# [Extrait de page]
= = = = = = =
Homme, Nature et Capitalogenèse
103 grandes entreprises sont responsables de 70% des émissions de carbone depuis 1951. Comme pour les génocides liés à la colonisation des Amériques ou à ceux de la Seconde Guerre mondiale, la crise climatique n’est pas causée par l’Homme mais par le Capital. C’est la conséquence de la « Grande Accélération » identifiée par John McNeill et Peter Engelke.
Jason Moore présente une objection possible : il est scientifiquement nécessaire de distinguer la causalité humaine (ex. les usines, les élevages intensifs) de la causalité naturelle (ex. les éruptions volcaniques, les variations orbitales).
L’Anthropocène ne relève pas uniquement de procédures scientifiques. Il est au centre de l’infrastructure scientifique du capitalisme. La science est d’ailleurs façonnée par des forces sociales et des idéologies déterminées. Par exemple, les scientifiques qui défendent l’Anthropocène dérivent très souvent vers des thèses scientifiques néomalthusiennes. Moore critique ainsi Paul Crutzen : ce dernier positionne l’an 0 de l’Anthropocène en 1784, date de la mise au point par James Watt de la machine à vapeur, puis rattache cette invention à l’expansion démocratique un siècle plus tard sans qu’on comprenne comment.
Les natures des transitions historiques : climat, classe et révolte
1492 est le point de départ des révolutions environnementales du capitalisme car l’invasion de 1492 mêle la géobiologie eurasiatique à celle des Amériques. Le capitalisme est donc une force géo-biologique.
Le capitalisme n’est pas seulement le producteur de la crise climatique actuelle, c’est aussi le produit de l’imbrication du climat et des rapports de classe au cours de deux périodes de transition antérieures.
Première période de transition : la crise du féodalisme qui commence au début du petit âge glaciaire à la fin du XIIIème siècle. La faim et les épidémies ont surgit du jour au lendemain, mais aussi les révoltes populaires. Cette période de contraction économique et de refroidissement climatique a été un âge d’or des travailleurs du point de vue de leurs conditions de vie, pendant que les classes dominantes se retournaient les unes contre les autres.
= = = = = = =
# [Consigne]
Relevez toutes les personnes nommées dans l'extrait sur le capitalisme et l'Anthropocène. Les entrées constituent un matériau distinct de l'extrait.

Entrées enregistrées:
= = = = = = =
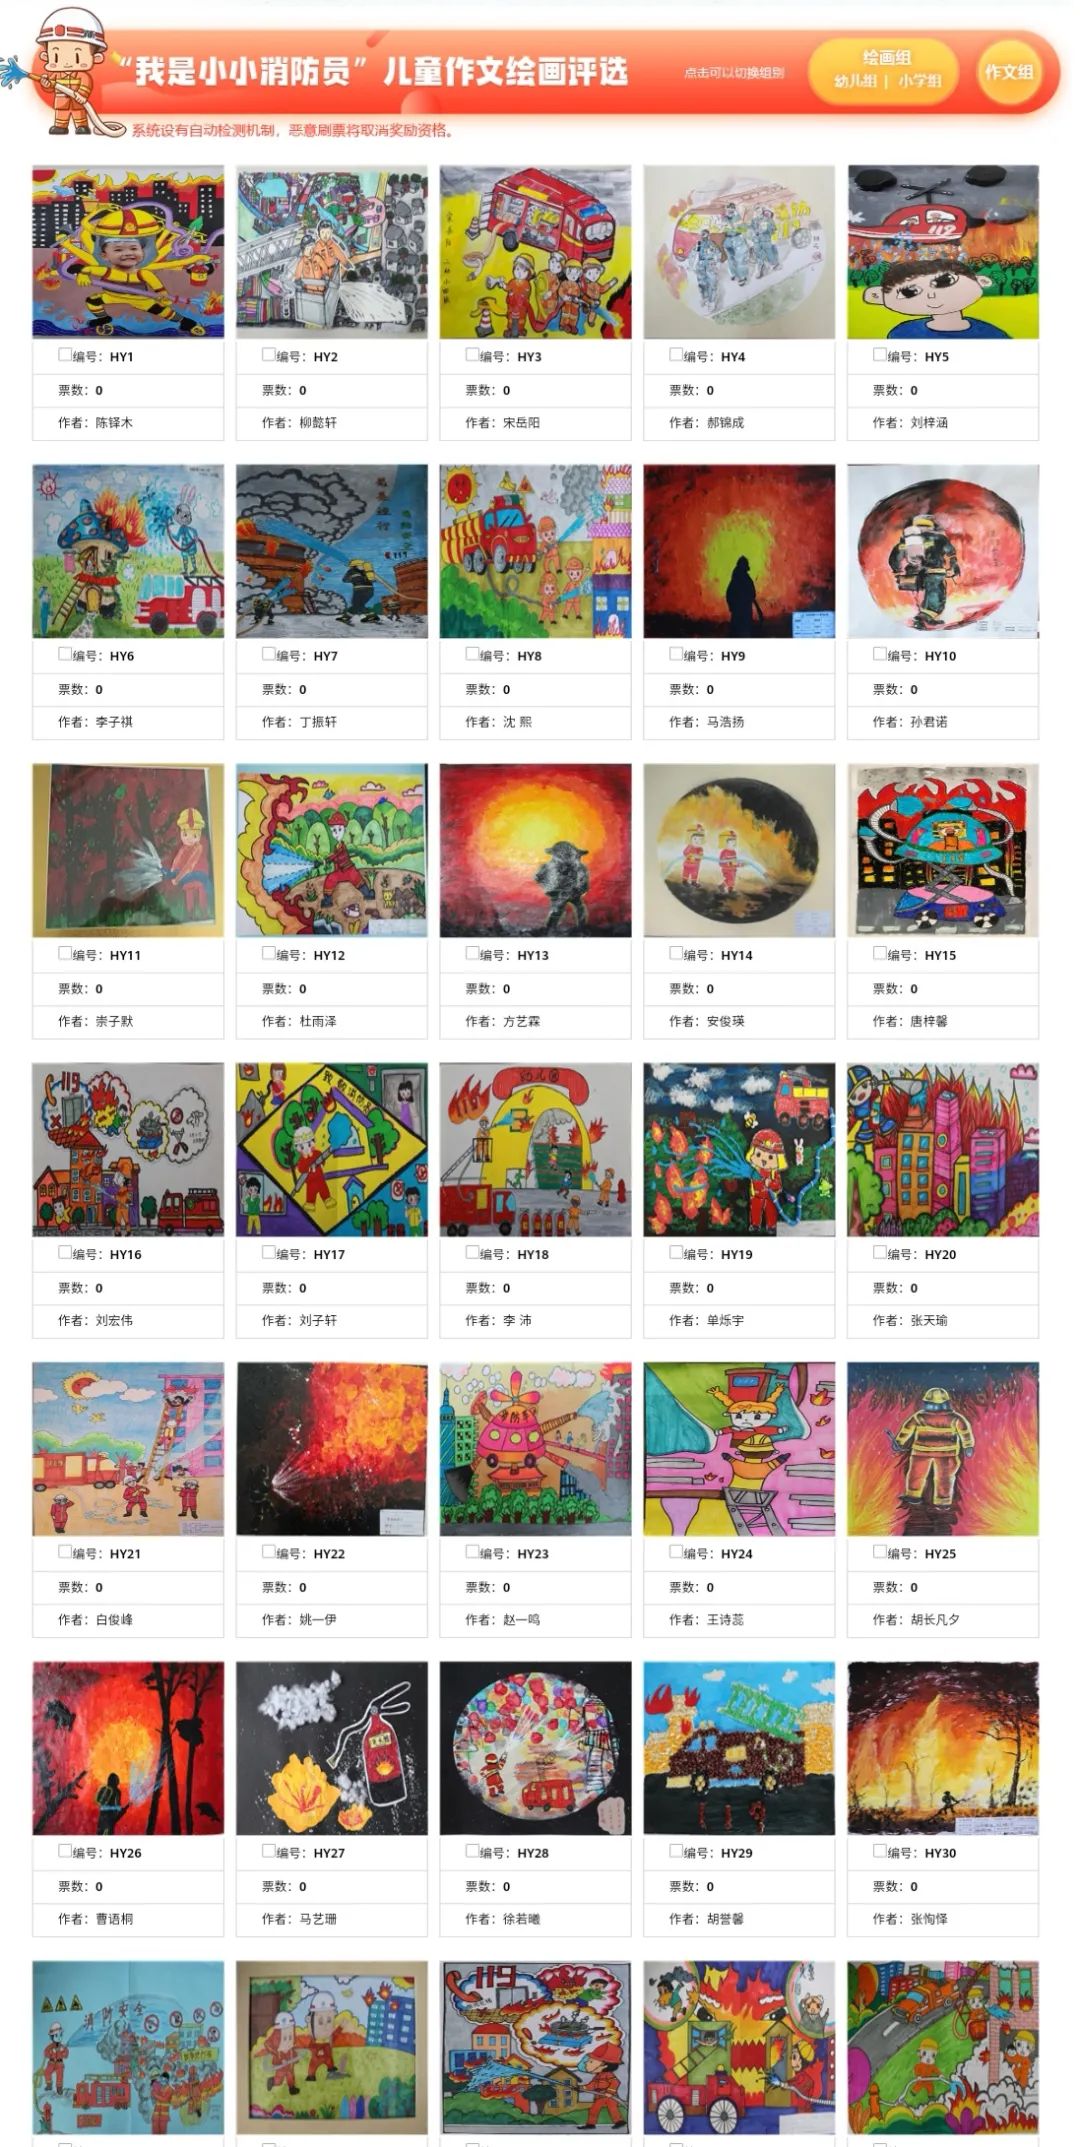Select the 小学组 group option
Viewport: 1080px width, 2147px height.
tap(919, 81)
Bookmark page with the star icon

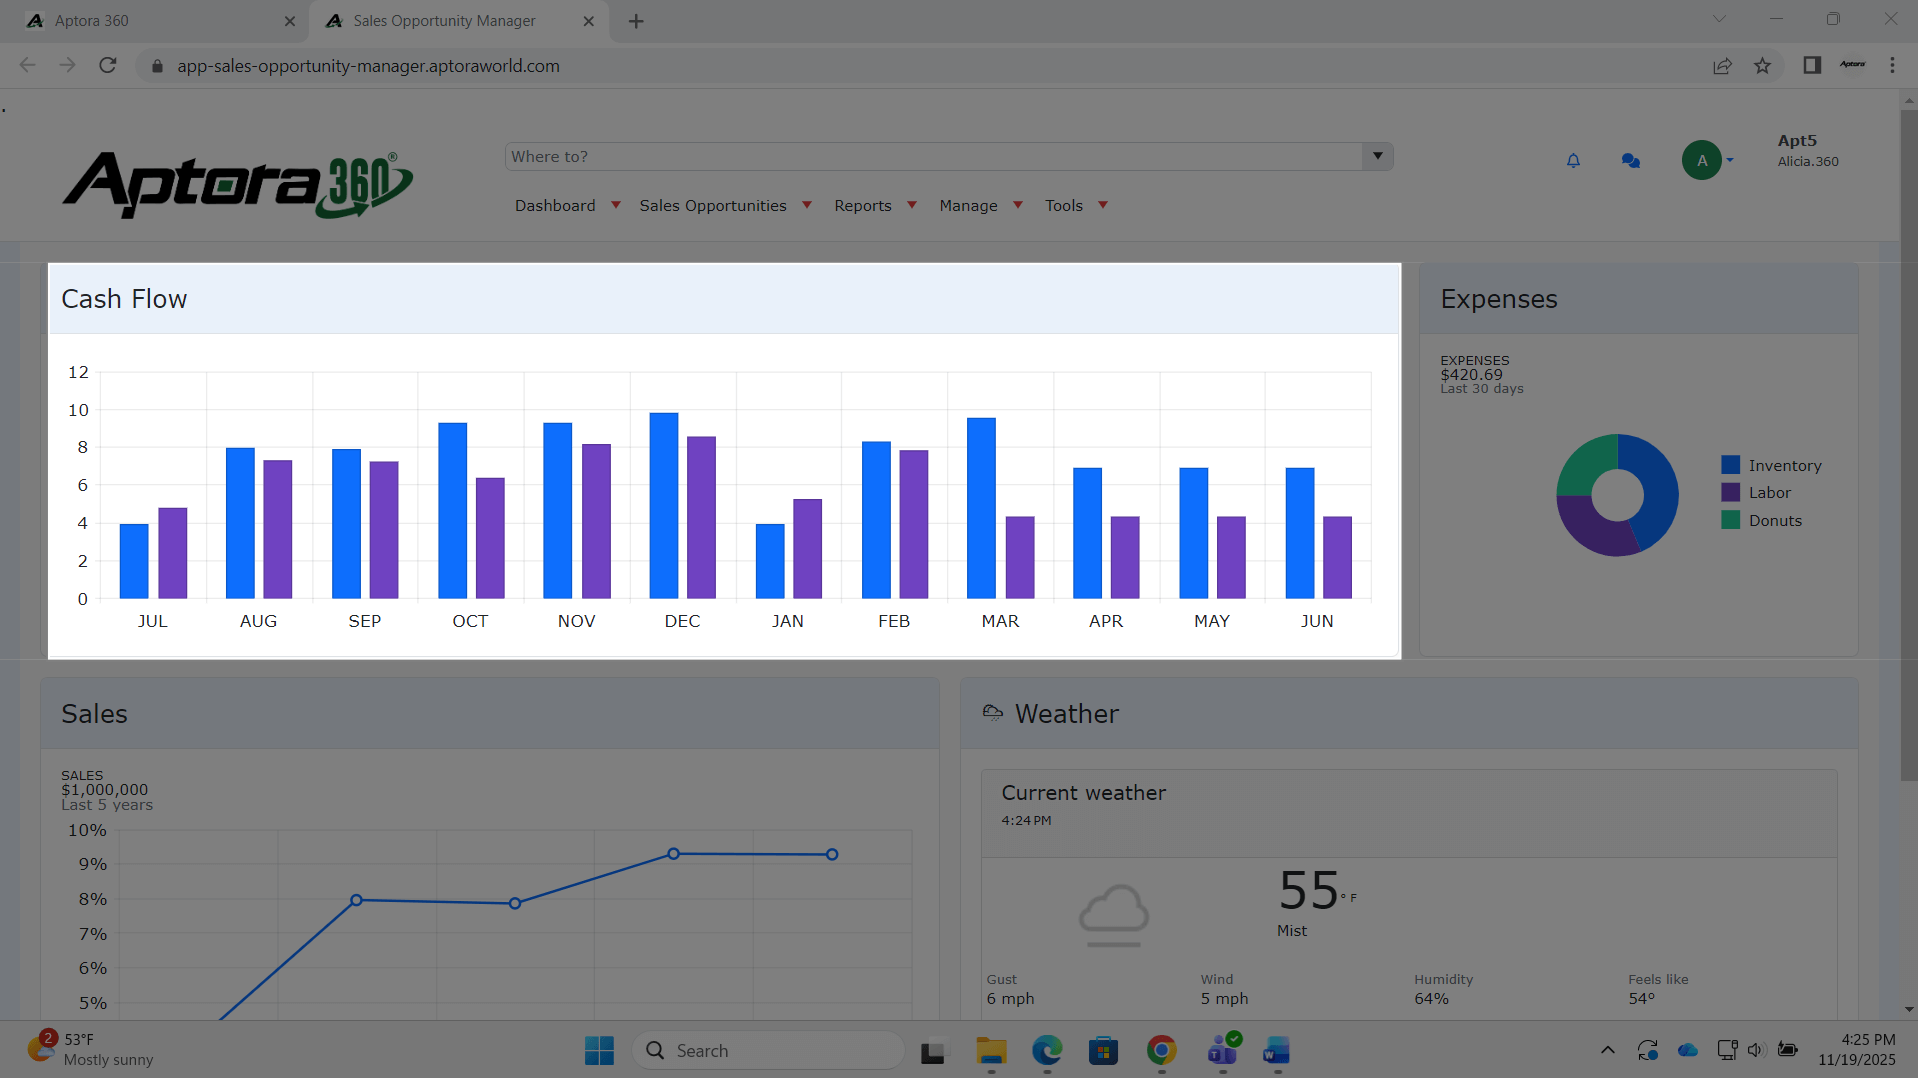pyautogui.click(x=1762, y=66)
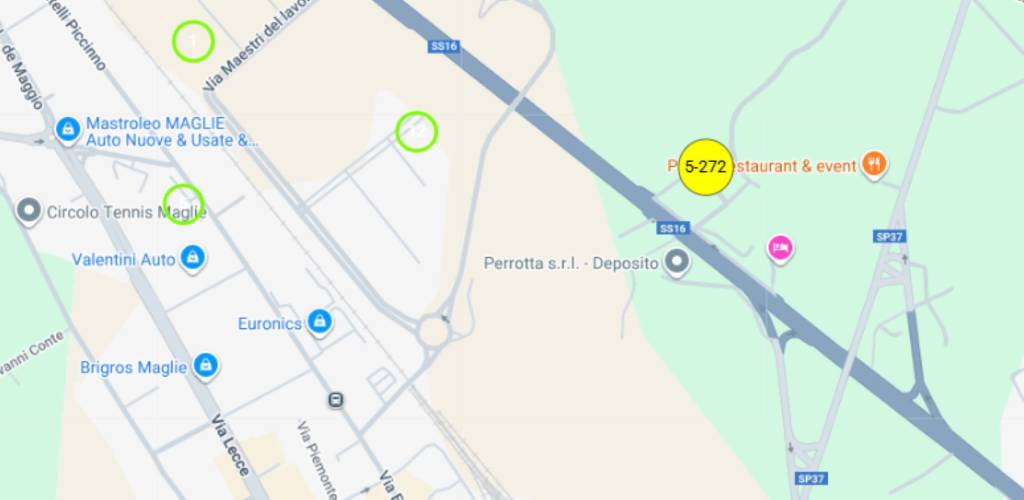
Task: Click the Euronics text label
Action: click(270, 324)
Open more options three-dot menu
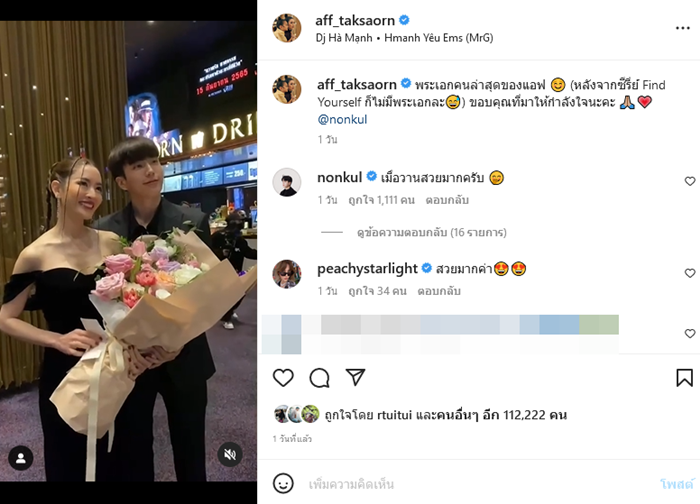 point(683,28)

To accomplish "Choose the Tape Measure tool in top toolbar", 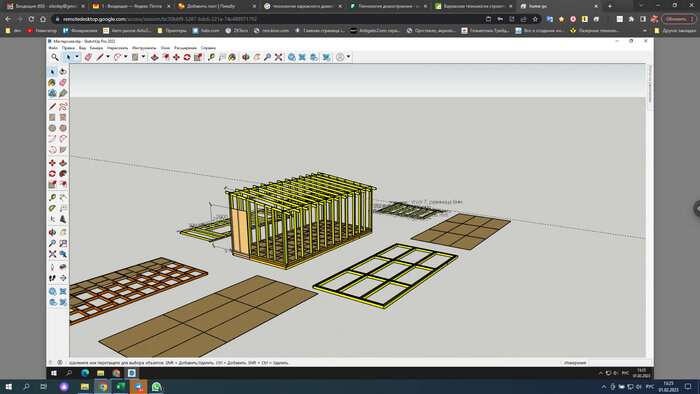I will pos(211,57).

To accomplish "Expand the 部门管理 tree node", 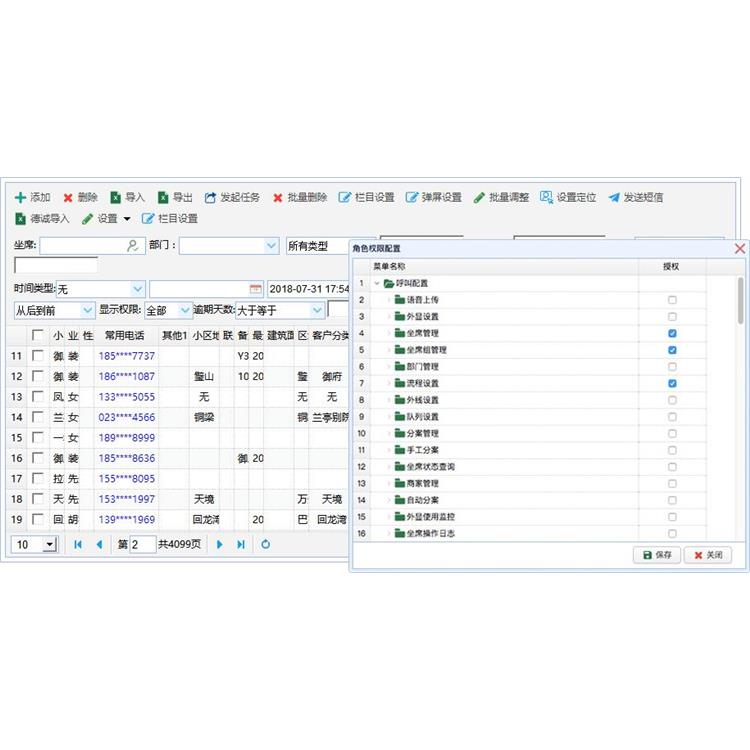I will [x=389, y=367].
= = = = = = =
# [Corrigé détaillé]
John McNeill, Peter Engelke, Jason Moore, Paul Crutzen et James Watt.